Fenomeno in campo e fuori. Fece esplodere la passione

Il ricordo degli anni d’oro e quelle interviste speciali ’a casa del nemico’

Fenomeno in campo e fuori. Fece esplodere la passione

Fenomeno in campo e fuori. Fece esplodere la passione

Joe arrivò a Pistoia con la prima serie A, A2 per la precisione. Allora c’erano solo due stranieri, l’altro era Leon Douglas. Forse mai acquisti sono stati più azzeccati. Non tanto per i risultati sul campo, che arrivarono successivamente, ma per la promozione del basket in citta, per l’inizio di qualcosa di straordinario, ben presente ancora oggi, dal punto di vista sociale, sportivo ed economico. Joe Bryant è stato un giocatore spettacolare, nel senso letterale del termine. Ogni sua giocata, ogni suo canestro (e ne faceva tanti), era spettacolo puro.

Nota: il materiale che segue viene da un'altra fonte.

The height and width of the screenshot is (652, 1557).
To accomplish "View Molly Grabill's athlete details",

Non era un gran difensore, non era propriamente un giocatore “parte di squadra “, secondo la definizione cara a Dule Vujosevic, ma era un fenomeno. Grazie a lui e a Douglas, ma soprattutto a lui, il basket a Pistoia esplose letteralmente. Tutta la città cominciò a seguire le gesta dell’allora Olimpia. In poco tempo fu costruito il palazzetto e sulle tribune c’era sempre pieno con un tifo pazzesco. I detrattori parlavano di moda destinata a passare e invece erano state gettate le basi di un’autentica svolta culturale e sportiva. E Joe Bryant ha avuto un ruolo importante.

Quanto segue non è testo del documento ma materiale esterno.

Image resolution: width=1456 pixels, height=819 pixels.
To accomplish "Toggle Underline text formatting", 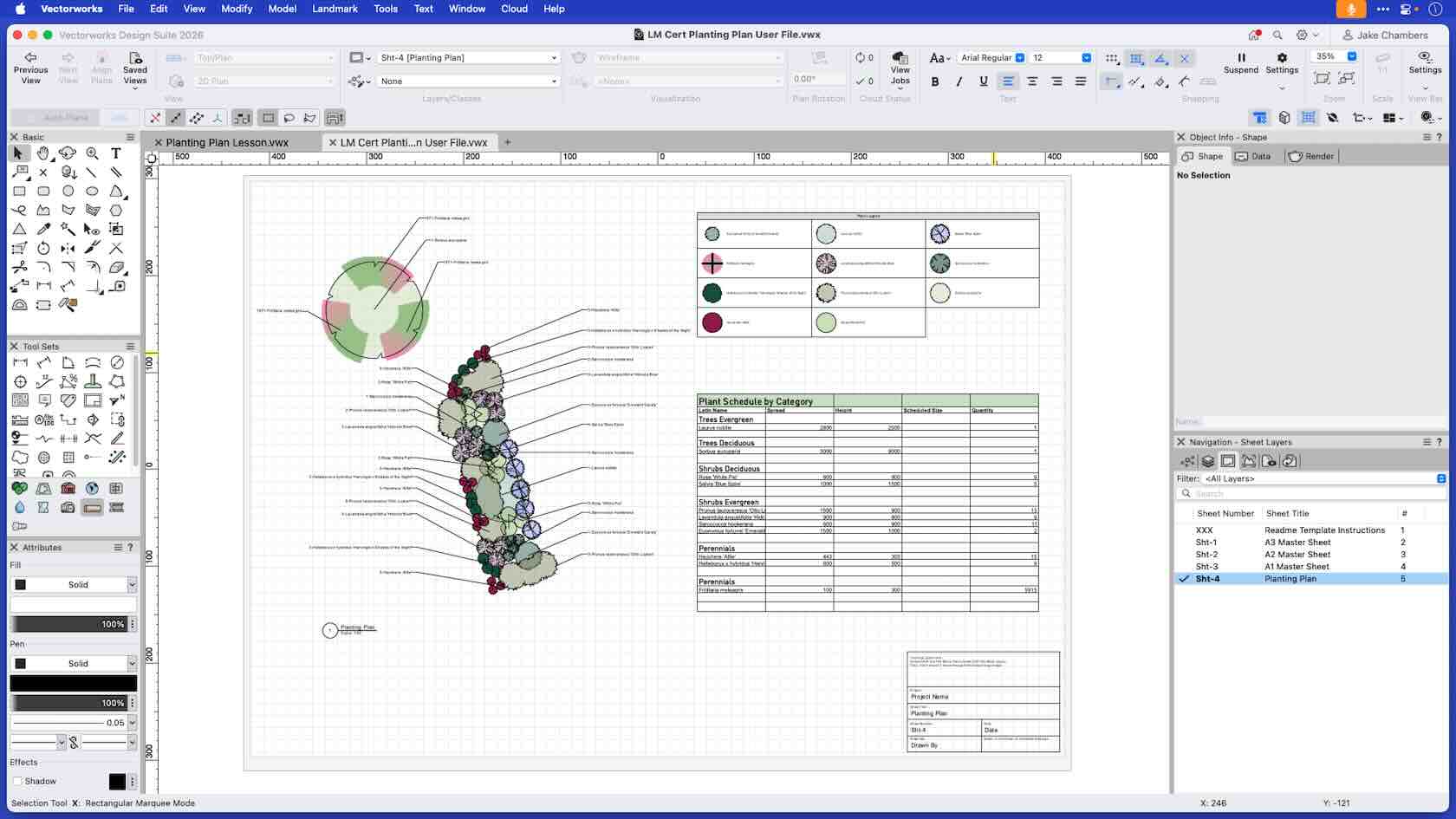I will click(983, 81).
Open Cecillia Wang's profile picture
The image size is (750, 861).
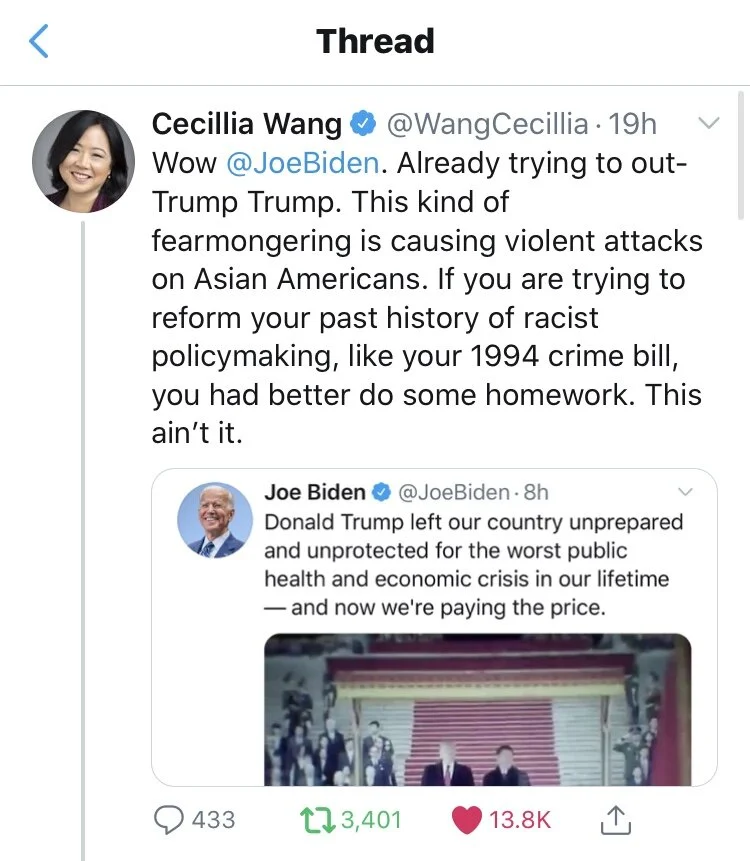(83, 161)
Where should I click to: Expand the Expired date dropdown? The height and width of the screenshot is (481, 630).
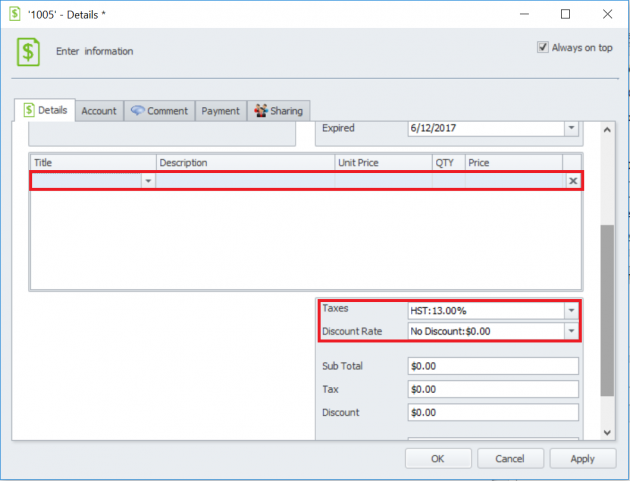click(571, 129)
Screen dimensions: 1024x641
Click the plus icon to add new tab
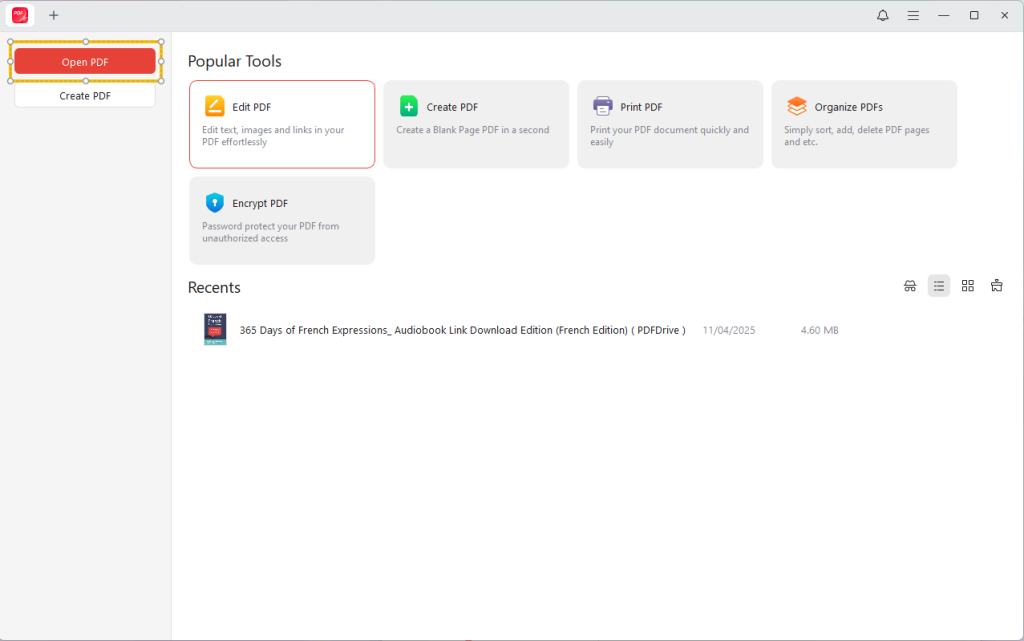[x=54, y=15]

Andava nelle scuole e a ogni evento cittadino, come poco dopo avrebbe fatto un altro personaggio basilare della storia del basket pistoiese, capitan Crippa, che proprio ieri ha festeggiato il compleanno. Ma era soprattutto il campo a fare di Joe un perfetto testimonial, facendo vedere cose che fino ad allora gli appassionati avevano visto solo in TV. E poi era un personaggio autentico, sempre brillante e sorridente, con la sua bellissima famiglia. Aveva scelto di stare a Cireglio e si era integrato molto bene.

Allora ero alle prime armi in fatto di basket, mi occupavo soprattutto di ’colore’, e grazie a un servizio sulla vita di Bryant e della sua famiglia lontano dal basket entrai in sintonia con Joe. Prima di ogni derby mi rilasciava una intervista da una location obbligatoria: la gelateria Desideri a Montecatini. "Mi piace – diceva ridendo – parlare a casa del nemico. Ora qui sono allegri, ma dopo il derby non lo saranno più". Una sorta di dichiarazione di guerra. E spesso aveva ragione lui. Indimenticabile la sua uscita di scena dal parquet di Forlì, dopo una gara monstre, con l’inchino a tutto il pubblico che lo insultava sommergendolo di palline di carta. Il figlio, Kobe, è stato un giocatore immenso, tra i più forti di tutti i tempi, ricordato e venerato in tutto il mondo. Ma a Pistoia è giusto celebrare e rendere omaggio a un altro Bryant. Ciao, Joe, che la terra ti sia lieve.